When I got my period for the first time I was really confused, I was only taught the bare minimum in school. Before I got my period my mom never really mentioned anything about it. She immigrated here from India, a place where periods were not openly talked about in a woman’s early adolescence. I remember asking my mom questions about my period because I was genuinely confused and did not understand why certain things happened. For example, during my early periods, I often questioned why my cycle was irregular and why I didn’t get my period every month like I was told I should. When I asked my mother, she didn’t have an answer. I asked her what vaginal discharge was, she didn’t know. So naturally, since I was so curious all the time, I started doing my own research about periods and the menstruation cycle. As I got older, I asked my mom why she never talked about it with me and she told me she was never taught anything in school. Her own mother just told her she would bleed every month and then one day it would stop when she bared a child. I was shocked. I asked my mother when she used her first pad, she told me she got her first pad when she moved from the village to the city, so for 7- 8 years my mom used a cloth whenever she got her period. I asked her why the cloth was her only option– she was knowledgeable, she went to school and even college, shouldn’t she know about these alternatives? She explained how this topic was never talked about in school, it was never a subject that was touched upon. Whatever girls in the village knew was passed down from their mothers. 

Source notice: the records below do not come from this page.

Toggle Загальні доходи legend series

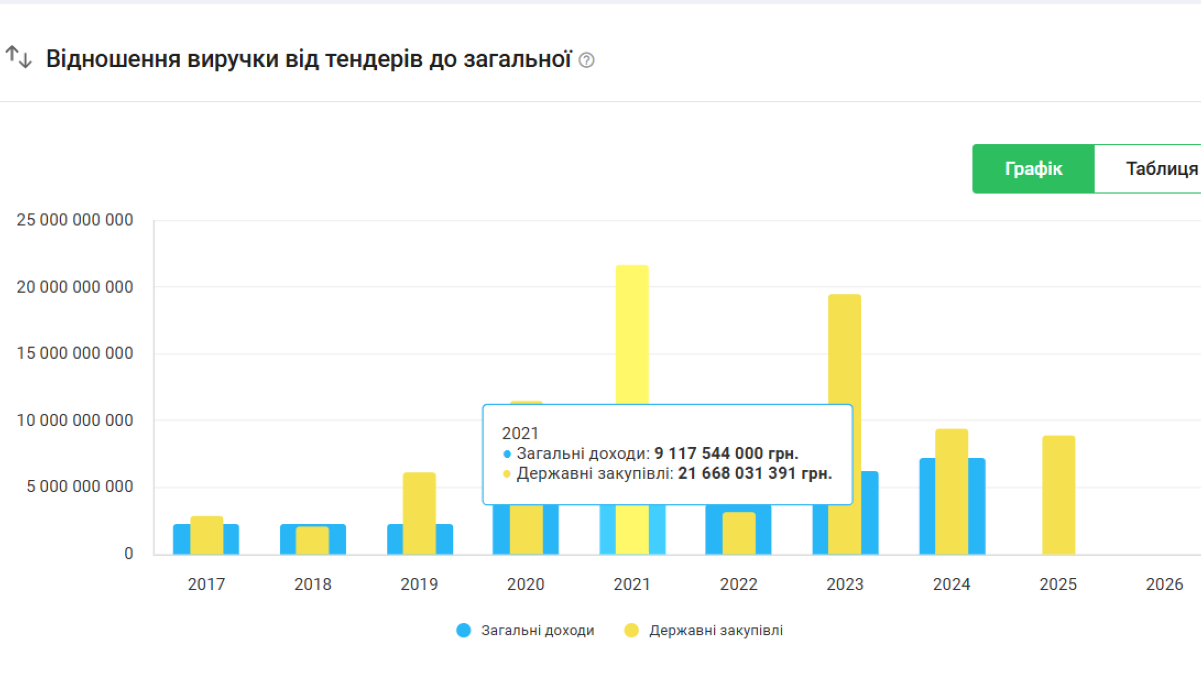click(x=538, y=631)
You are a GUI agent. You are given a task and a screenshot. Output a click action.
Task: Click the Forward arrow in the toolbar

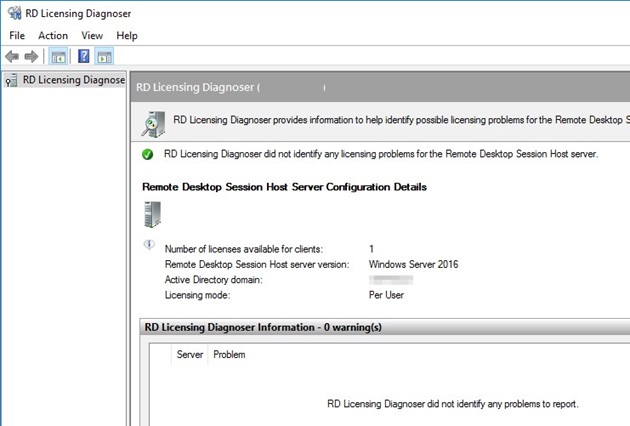[31, 56]
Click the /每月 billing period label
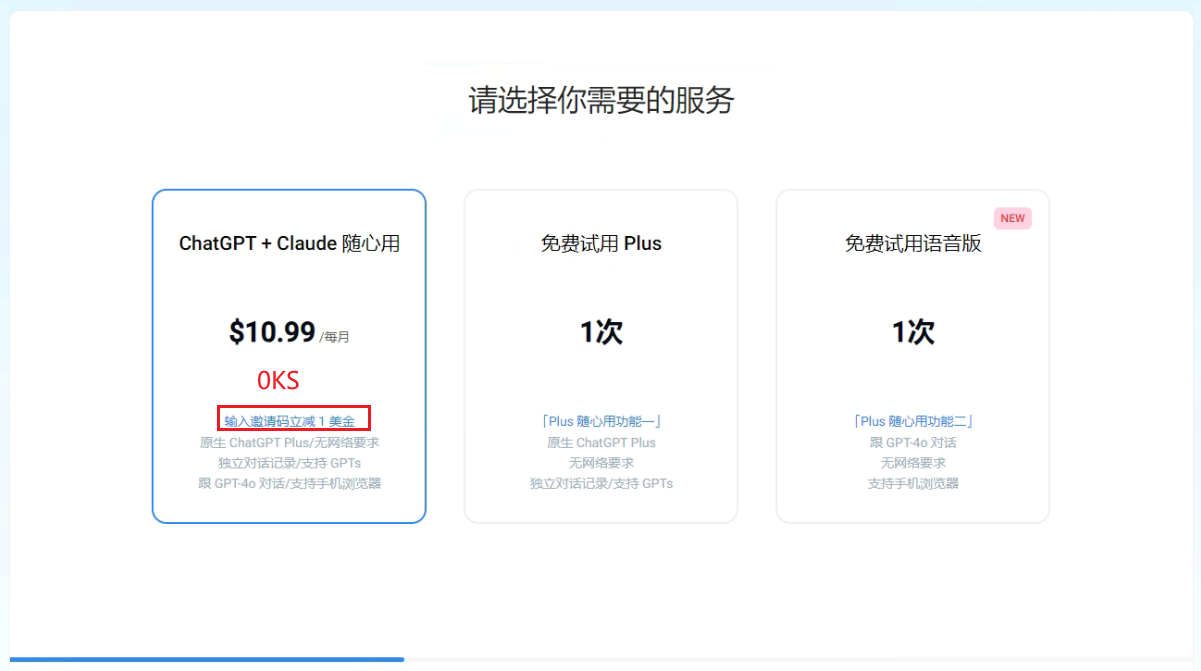 335,338
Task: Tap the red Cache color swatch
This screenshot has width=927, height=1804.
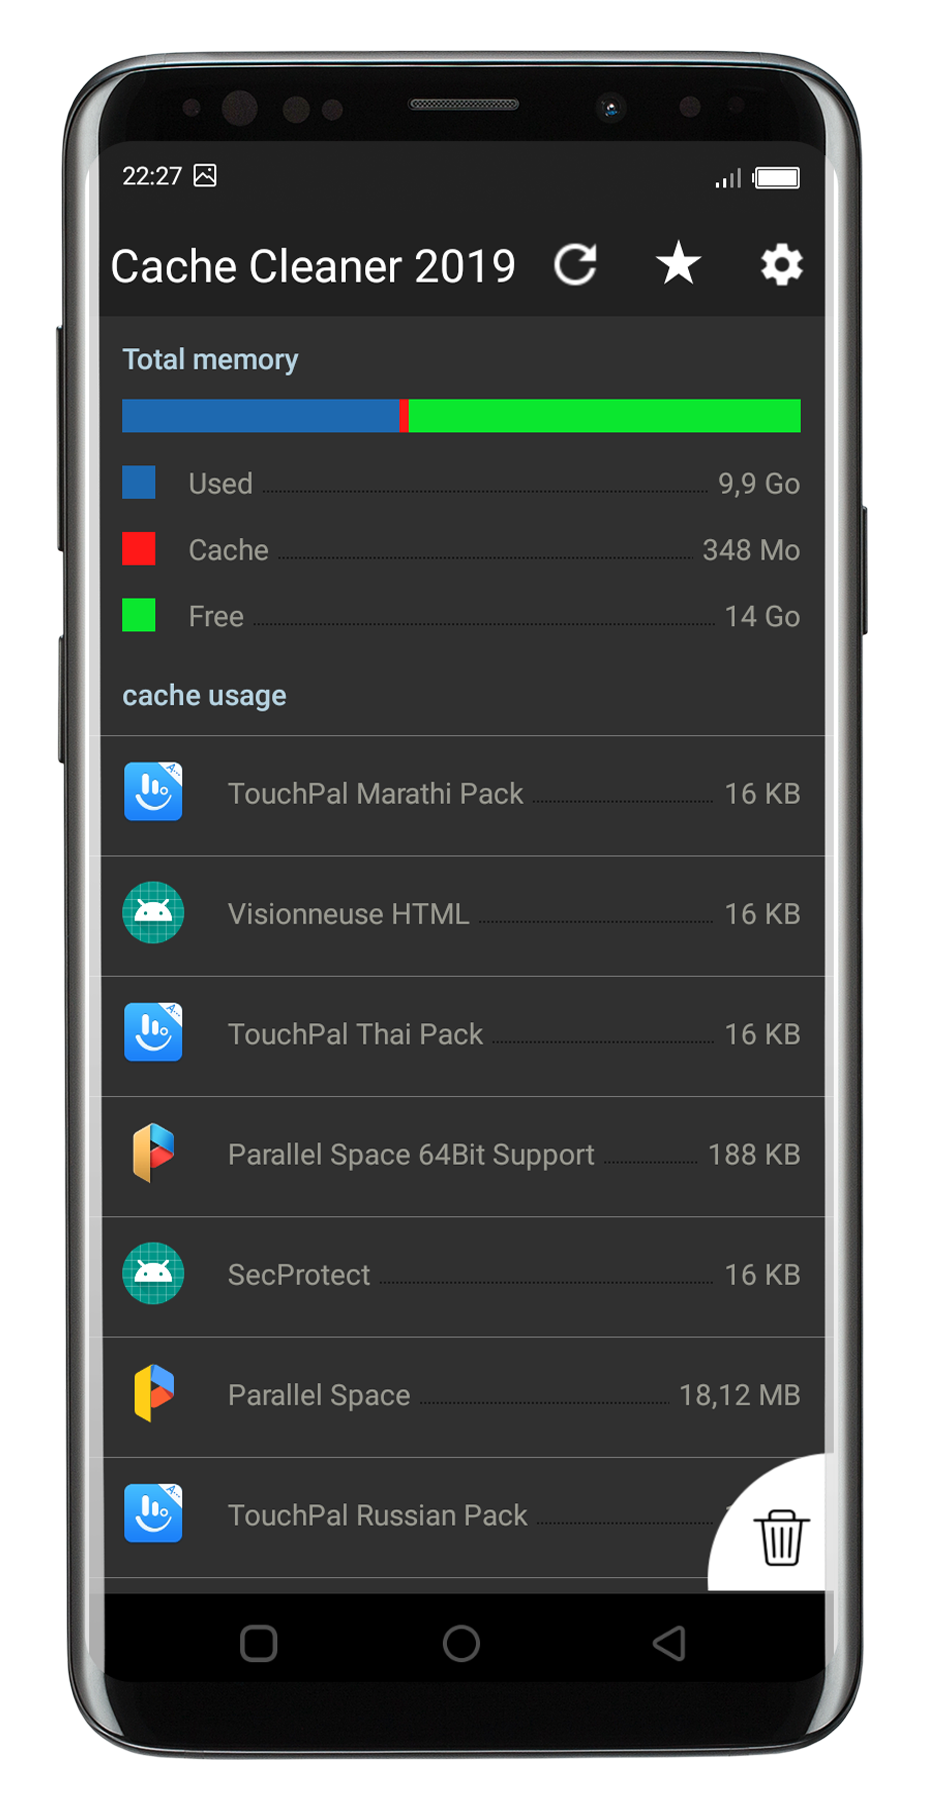Action: [x=139, y=549]
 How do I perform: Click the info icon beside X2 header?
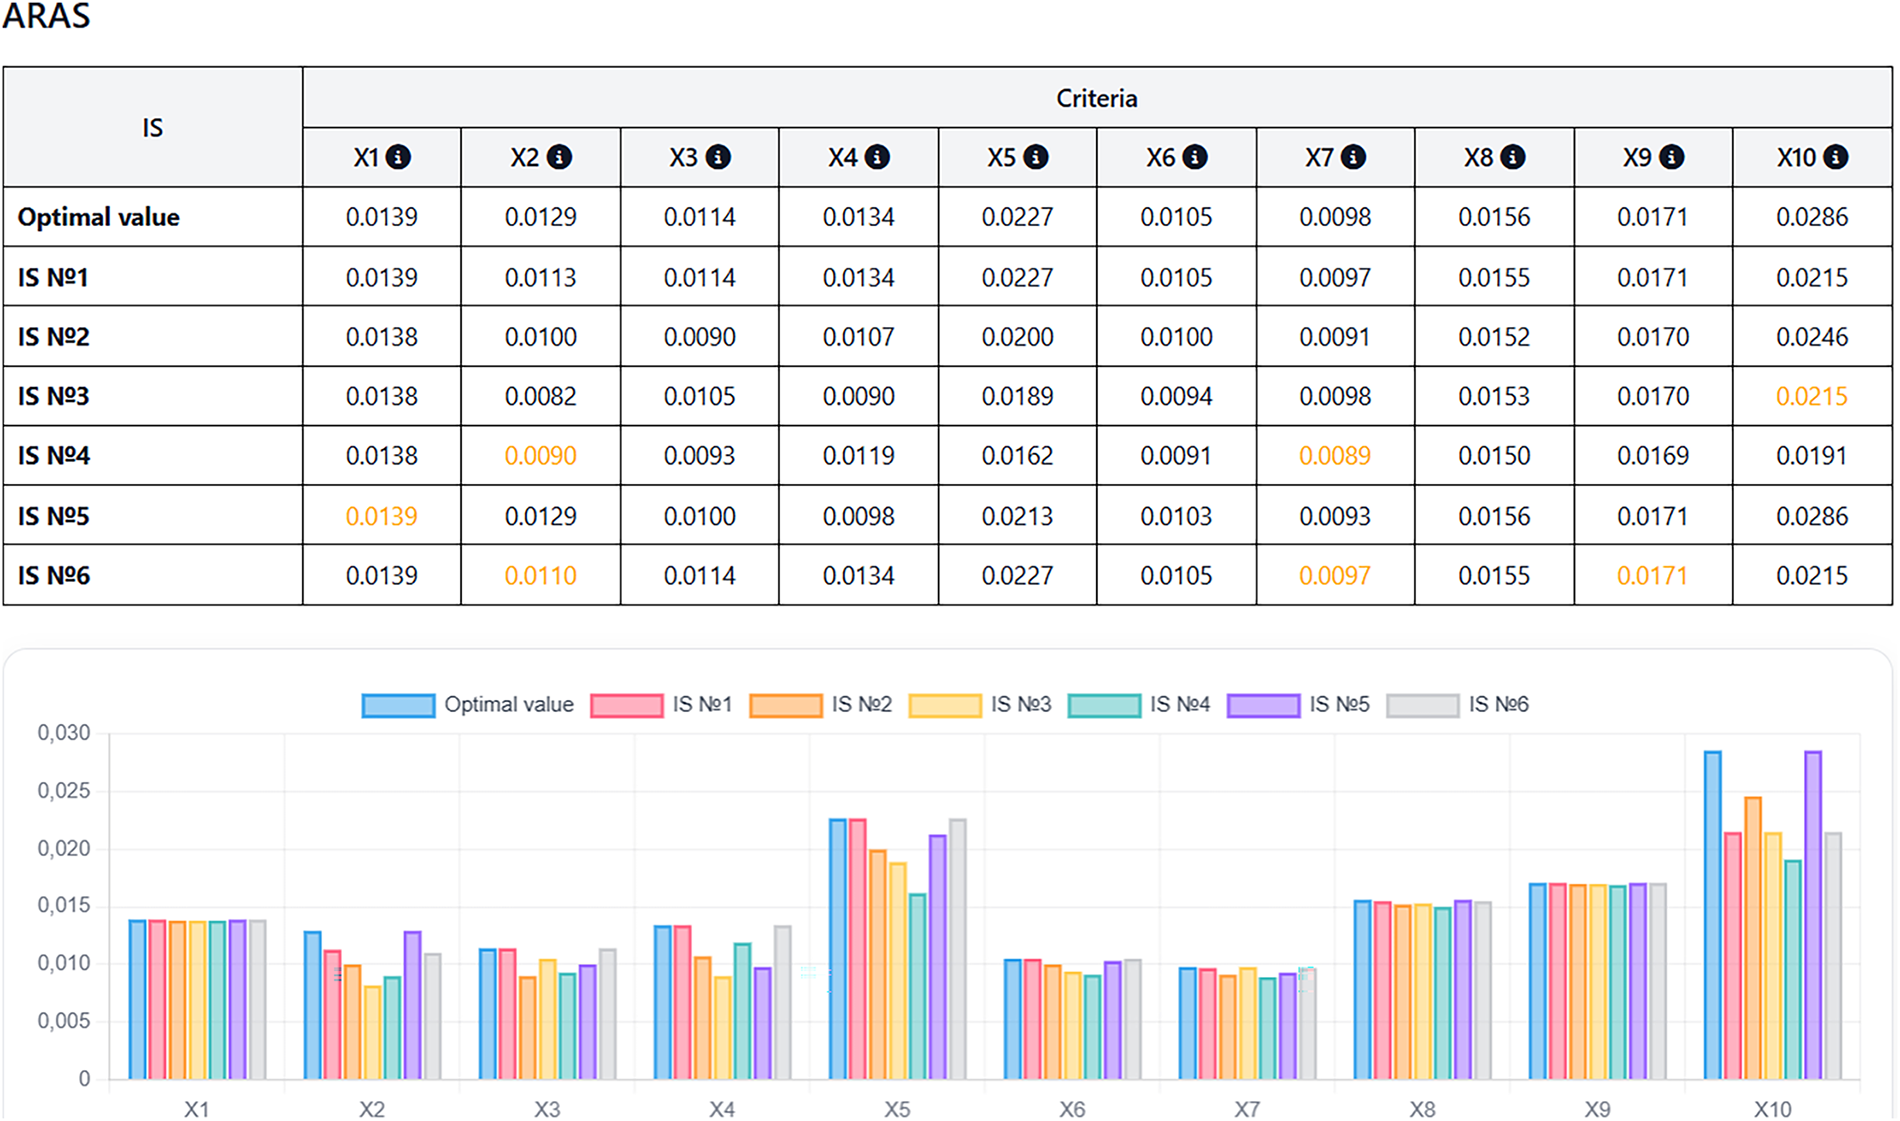pyautogui.click(x=559, y=157)
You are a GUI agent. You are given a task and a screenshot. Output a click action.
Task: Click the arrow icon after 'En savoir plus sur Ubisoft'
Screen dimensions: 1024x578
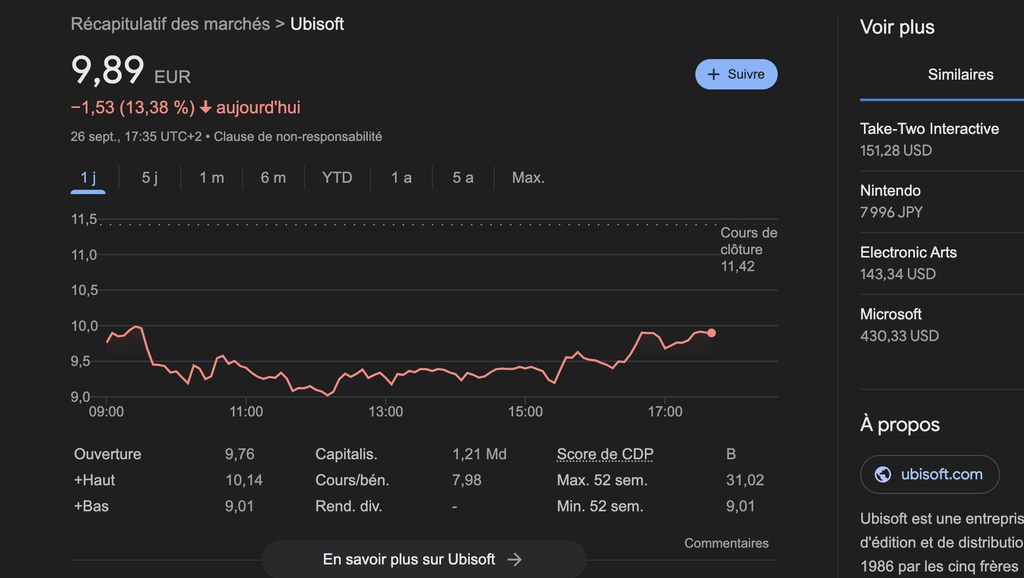pos(515,560)
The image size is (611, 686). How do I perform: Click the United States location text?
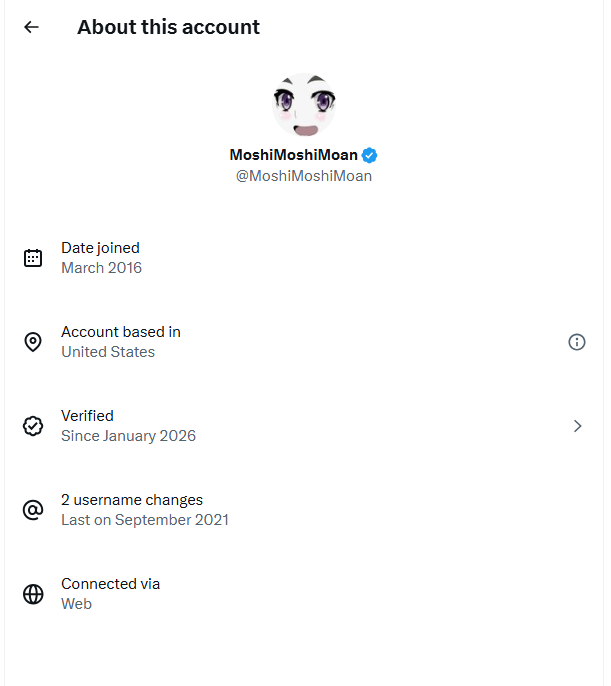pyautogui.click(x=108, y=352)
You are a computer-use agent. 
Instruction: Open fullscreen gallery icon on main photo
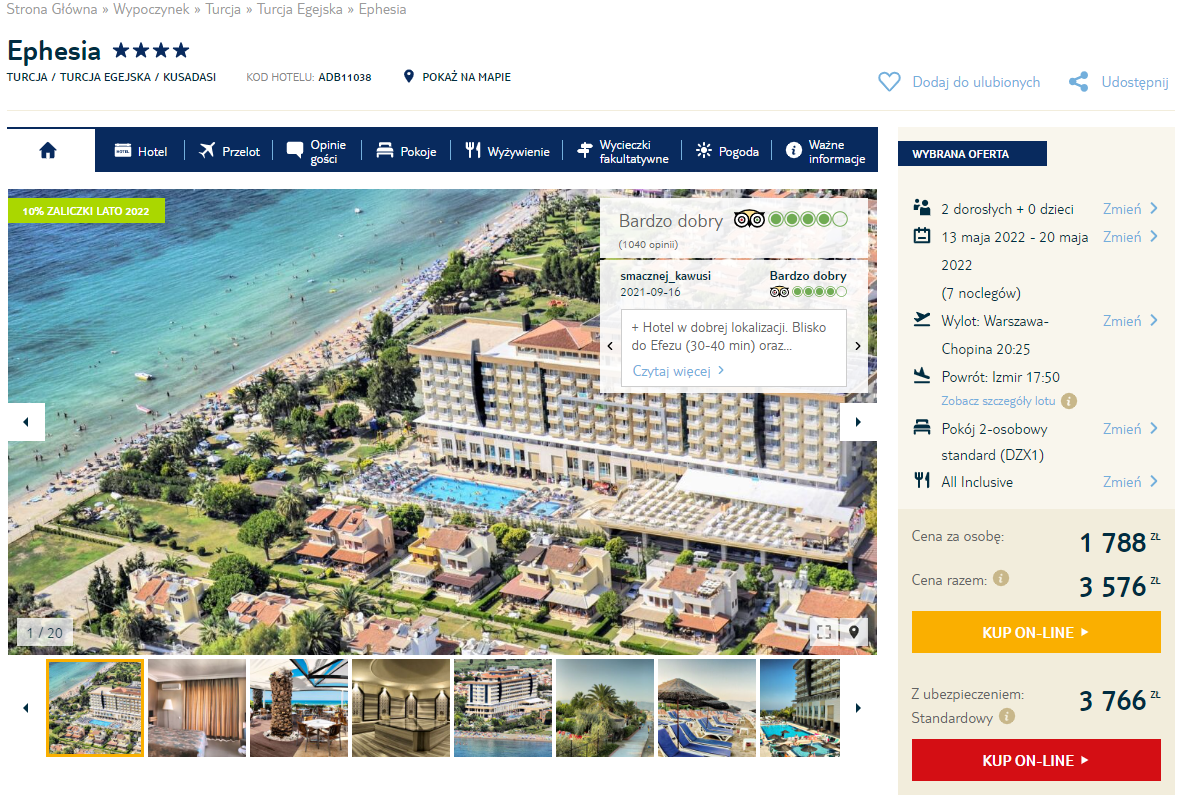pos(824,632)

The older I got, the more my mother learned about the menstruation cycle from me, her daughter. I still do not quite understand why periods are such a touchy subject, it’s a natural process that every woman goes through and, without the proper knowledge or education, women could be putting their health in danger. I remember my mom telling me that there was a moment in time when women were not allowed in any religious temple while on their periods because they were seen as ‘dirty’, because the blood that flows out of their vagina is ‘dirty’. Why are periods considered ‘dirty’? I have so many questions but so few answers. My mother would say this is just the way things were. The lack of menstruation education in India really twisted the minds of young women to the point where they feel they must keep it a secret. I remember my aunt had to ask me for a pad once and she was so embarrassed, she was hiding the pads under her clothes so that no one would notice or see. Why were women taught to be ashamed of a natural process that takes place in their bodies? The period talk is so important. I would probably be the same as my mom and our ancestors if I never received some knowledge from school and if my own curiosity did not lead me to do my own research about my body.